One of my issues in life is focus and a slight sound or movement could throw me off my course. As I was talking with Janette, I could hear a tapping sound coming through the phone. To me it sounded like the sound track to Jaws. I fumbled losing my train of thought and then stopped and she said “Yeah” as if she didn’t really hear what I said. The tapping continued.
Then it hit me. “Are you typing?” I asked her.
“Yes, sorry I just had to finished something. I won’t do it again.”
“Okay, no problem,” I assured her.
Our next three sessions were in person until recently when Covid 19 started ravaging New York City. I was relieved to switch to phone and not have to go there during these scary times and was also concerned about the workers’ safety.
In the beginning of our appointment we caught up on the procedures. She informed me that she had brought on more staff that were good and mentioned a woman’s name.

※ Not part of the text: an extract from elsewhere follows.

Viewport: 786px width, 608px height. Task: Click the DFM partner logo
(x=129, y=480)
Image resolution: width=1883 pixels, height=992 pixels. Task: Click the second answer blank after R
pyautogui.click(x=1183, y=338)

Mid sentence, I started hearing the same sound. This time, I didn’t hesitate. “Are you typing?”
“Yes, so sorry. My boss is sending me emails I must respond to.”
I wondered didn’t he know she was also seeing patients. Wouldn’t he understand if her response was delayed until she was done?
Having grown up feeling ignored and invisible, my therapist’s distractions while in session with me were not helping.
The time wasn’t even up when I started saying my good-bye. “Okay, so same time next week?” I asked.
“Let me see.” She paused and continued, “Yes, that works.”
I responded, “And if you find yourself too busy with all your admin work on your plate, I’m okay passing me off to the new woman who started.”
There was a pause before she responded, “Okay”.
As much as I would love to have a therapist who is not preoccupied or brings her issues into the session, my priority now is to avoid getting Covid 19 virus, staying healthy and helping others. When we’re no longer in isolation, I’ll find someone who is both skilled and can focus on doing a deep dive with me.